Besides, some studies have also reported that outpatient spine surgery has a significant cost advantages over hospital-based surgery. Anterior cervical discectomy performed in the outpatient setting may carry significant total cost savings, compared with inpatient treatment. Erickson [36] reported that the cost savings ranges from $4000 to $8000 with outpatient ACDF compared with inpatient. Cost containment may be a primary driver for performing more surgical procedures on an outpatient setting. Outpatient surgery also offers a potential benefit that may reduce the risks associated with the inpatient hospital setting, which lead to a more rapid recovery and higher patient satisfaction after the spine surgery.

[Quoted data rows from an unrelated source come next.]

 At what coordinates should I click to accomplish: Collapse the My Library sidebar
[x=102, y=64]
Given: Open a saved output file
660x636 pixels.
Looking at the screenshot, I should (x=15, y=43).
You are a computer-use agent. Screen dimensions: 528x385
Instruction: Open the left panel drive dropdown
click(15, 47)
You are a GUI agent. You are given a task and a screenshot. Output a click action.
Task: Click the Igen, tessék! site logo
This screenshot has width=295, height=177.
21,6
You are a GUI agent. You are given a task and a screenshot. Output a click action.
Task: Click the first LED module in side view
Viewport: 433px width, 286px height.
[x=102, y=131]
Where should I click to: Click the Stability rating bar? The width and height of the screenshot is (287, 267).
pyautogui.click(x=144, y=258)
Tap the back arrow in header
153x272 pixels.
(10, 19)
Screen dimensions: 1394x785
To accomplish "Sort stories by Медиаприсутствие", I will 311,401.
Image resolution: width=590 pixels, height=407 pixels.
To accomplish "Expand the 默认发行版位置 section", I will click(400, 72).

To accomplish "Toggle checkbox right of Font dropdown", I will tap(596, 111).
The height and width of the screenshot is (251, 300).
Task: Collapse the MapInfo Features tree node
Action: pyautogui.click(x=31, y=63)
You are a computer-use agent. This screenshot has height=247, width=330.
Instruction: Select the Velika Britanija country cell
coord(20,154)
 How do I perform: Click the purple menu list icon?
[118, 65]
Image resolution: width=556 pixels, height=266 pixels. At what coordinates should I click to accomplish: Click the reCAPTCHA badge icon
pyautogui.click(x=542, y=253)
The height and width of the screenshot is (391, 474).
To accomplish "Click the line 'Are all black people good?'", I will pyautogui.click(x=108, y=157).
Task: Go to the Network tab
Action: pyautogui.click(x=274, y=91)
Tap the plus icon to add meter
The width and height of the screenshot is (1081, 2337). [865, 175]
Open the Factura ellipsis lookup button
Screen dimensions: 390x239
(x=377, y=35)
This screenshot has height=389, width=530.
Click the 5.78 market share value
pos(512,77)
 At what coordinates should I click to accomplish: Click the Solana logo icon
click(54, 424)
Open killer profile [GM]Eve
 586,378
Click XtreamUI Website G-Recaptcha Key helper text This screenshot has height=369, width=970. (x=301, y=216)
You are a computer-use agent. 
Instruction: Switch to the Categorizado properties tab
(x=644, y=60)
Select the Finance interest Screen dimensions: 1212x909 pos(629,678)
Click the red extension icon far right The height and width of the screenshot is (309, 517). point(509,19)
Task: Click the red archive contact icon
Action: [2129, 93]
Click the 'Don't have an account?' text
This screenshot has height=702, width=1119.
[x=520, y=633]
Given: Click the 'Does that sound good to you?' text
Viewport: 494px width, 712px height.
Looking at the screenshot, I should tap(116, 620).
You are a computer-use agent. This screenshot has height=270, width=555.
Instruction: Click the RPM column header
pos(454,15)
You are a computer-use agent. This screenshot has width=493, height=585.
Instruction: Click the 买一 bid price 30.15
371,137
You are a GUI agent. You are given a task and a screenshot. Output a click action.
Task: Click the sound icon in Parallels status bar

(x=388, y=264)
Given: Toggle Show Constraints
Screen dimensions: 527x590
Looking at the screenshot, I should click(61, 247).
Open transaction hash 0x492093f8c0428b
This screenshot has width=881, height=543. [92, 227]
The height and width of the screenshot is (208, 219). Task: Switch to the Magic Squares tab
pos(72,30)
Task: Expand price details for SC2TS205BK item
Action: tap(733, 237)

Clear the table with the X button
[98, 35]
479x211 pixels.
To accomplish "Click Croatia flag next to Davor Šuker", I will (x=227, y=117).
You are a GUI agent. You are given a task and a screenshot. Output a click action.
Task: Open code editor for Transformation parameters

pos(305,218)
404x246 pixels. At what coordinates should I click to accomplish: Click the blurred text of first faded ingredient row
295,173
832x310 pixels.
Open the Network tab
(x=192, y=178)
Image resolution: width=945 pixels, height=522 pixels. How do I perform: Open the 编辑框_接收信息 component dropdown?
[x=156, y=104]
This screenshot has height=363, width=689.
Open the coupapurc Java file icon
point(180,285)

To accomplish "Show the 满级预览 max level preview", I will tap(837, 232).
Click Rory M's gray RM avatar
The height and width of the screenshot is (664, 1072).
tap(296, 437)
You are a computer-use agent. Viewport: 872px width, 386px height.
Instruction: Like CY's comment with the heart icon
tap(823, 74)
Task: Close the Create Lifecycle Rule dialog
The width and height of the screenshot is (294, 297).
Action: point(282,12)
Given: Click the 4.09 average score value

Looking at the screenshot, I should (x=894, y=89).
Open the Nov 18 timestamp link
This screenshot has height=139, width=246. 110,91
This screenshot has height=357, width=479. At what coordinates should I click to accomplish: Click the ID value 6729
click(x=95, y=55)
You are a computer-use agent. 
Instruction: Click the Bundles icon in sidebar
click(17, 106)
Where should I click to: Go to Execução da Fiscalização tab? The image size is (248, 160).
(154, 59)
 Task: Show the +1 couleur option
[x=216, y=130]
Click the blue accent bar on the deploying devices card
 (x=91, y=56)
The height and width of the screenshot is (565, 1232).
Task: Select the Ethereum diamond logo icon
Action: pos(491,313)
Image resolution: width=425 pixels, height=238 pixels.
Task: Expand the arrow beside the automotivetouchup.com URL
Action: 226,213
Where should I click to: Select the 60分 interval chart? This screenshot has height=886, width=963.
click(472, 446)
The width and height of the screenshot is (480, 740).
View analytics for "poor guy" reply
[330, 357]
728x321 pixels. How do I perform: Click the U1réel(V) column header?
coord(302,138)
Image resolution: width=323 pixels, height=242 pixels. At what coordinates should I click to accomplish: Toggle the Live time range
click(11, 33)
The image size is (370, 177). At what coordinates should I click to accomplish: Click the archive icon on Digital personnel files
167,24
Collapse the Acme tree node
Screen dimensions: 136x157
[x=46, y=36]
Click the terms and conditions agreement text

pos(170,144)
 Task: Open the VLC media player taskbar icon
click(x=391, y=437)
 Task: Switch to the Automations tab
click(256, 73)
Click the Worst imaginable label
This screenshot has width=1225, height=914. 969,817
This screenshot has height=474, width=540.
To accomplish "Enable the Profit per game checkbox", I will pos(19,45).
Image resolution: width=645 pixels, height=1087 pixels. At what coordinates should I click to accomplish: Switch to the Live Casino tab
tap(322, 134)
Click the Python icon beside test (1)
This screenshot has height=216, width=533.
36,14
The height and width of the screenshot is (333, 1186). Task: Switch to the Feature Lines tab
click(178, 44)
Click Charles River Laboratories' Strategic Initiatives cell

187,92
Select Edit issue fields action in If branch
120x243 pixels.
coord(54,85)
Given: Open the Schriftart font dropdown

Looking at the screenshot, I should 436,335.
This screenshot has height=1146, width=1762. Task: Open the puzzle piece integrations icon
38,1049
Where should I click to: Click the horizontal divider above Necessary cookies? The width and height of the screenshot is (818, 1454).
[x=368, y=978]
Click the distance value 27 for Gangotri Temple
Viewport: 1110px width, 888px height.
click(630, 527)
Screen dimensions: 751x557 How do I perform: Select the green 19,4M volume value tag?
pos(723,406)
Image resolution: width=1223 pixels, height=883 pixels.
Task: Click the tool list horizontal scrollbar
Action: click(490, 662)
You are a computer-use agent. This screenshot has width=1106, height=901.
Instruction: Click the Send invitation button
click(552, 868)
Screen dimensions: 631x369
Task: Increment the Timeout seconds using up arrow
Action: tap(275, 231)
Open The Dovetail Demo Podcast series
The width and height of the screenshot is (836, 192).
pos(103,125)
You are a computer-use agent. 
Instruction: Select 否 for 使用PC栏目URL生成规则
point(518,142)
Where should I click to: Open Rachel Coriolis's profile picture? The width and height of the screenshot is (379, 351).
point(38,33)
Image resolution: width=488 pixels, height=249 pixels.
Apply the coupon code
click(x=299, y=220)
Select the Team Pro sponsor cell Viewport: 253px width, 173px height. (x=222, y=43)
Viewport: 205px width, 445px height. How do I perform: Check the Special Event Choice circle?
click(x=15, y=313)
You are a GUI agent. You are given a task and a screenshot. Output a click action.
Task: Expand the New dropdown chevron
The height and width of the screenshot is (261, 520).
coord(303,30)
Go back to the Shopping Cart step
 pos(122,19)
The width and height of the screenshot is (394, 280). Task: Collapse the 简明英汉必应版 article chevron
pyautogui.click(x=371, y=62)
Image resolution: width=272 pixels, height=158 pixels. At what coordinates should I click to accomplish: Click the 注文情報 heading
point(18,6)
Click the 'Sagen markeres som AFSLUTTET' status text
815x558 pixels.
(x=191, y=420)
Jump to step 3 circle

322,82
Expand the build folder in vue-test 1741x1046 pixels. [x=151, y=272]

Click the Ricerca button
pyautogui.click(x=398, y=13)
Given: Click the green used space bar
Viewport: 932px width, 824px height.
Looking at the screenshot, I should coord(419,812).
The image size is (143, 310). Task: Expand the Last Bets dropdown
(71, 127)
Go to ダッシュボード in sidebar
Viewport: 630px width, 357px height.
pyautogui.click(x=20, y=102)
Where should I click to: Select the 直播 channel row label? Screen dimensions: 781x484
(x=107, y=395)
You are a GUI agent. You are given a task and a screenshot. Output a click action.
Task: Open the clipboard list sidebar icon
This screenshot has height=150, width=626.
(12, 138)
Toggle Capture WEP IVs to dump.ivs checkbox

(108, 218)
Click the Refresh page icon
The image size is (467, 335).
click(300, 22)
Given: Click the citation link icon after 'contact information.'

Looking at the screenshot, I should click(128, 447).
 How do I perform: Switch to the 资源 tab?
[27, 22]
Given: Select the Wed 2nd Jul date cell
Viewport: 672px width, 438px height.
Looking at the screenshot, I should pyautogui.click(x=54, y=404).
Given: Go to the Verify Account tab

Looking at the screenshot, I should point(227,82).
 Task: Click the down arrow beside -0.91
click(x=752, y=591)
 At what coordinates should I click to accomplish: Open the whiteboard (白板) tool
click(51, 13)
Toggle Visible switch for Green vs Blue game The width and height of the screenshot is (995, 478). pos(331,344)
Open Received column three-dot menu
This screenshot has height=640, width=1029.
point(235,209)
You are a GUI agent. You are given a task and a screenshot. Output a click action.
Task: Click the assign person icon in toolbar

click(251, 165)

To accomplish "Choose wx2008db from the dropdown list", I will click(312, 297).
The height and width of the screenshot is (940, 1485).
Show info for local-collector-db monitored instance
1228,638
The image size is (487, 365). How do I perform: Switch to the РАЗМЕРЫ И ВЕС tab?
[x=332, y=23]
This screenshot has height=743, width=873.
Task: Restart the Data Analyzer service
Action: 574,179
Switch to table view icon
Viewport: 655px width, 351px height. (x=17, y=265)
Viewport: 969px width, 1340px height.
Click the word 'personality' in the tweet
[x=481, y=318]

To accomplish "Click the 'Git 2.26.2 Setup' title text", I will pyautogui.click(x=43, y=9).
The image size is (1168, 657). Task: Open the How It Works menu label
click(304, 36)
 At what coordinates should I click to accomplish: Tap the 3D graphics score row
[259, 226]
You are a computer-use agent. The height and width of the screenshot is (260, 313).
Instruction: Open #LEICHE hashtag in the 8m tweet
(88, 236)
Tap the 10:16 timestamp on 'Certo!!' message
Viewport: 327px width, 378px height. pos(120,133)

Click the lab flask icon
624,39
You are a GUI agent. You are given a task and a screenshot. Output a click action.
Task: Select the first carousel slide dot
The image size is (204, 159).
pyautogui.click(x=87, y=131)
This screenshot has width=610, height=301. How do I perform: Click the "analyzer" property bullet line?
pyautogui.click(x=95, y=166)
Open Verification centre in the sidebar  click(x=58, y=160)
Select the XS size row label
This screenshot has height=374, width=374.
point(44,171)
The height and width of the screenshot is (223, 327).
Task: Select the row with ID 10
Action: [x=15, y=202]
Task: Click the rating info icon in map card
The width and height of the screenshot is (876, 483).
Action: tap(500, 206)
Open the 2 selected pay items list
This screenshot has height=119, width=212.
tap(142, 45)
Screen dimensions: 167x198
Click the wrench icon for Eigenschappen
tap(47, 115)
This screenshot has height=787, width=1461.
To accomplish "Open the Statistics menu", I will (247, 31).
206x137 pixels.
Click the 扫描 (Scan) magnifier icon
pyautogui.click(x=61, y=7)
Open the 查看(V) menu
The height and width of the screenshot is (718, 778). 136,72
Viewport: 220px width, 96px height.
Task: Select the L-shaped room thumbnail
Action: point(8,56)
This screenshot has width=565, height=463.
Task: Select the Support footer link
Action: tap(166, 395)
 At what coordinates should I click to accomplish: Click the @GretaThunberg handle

Although this study suggests that outpatient instrumented ACDF is safe, there are some limitations in our study. Though the studies in our systematic review did not suggest an increased risk of complication with outpatient cervical spine surgery, the strength of evidence on the safety and value of outpatient ACDF remains scarce. In this study, the limited evidence available prevents some conclusions. But there are few studies that have been done, and some of them are of poor quality, indicating a need for further well-designed and prospective studies. Further study is needed to more clearly define the role of outpatient cervical spine surgery. Another limit is that compared with patients in outpatient surgery, inpatients had higher baseline risk factors including older, weaker and in poorer health, which implies a selection bias. It is not surprising that large number of complications were observed. Also a lead time bias may exist for more time course of care received in the inpatient setting, which allowed more detection and reporting of complications being observed.

Conclusion

Based on the meta-analysis results, it is not associated with higher complication rates as compared with inpatient setting group and no difference of morbidity between outpatient and inpatient was found. Because of short operative time and moderate postoperative pain, we believe that outpatient cervical spine surgery is a safe and convenient alternative procedure, which also decrease the cost of care. Besides, postoperative complications including dysphagia and hematoma should be noticed.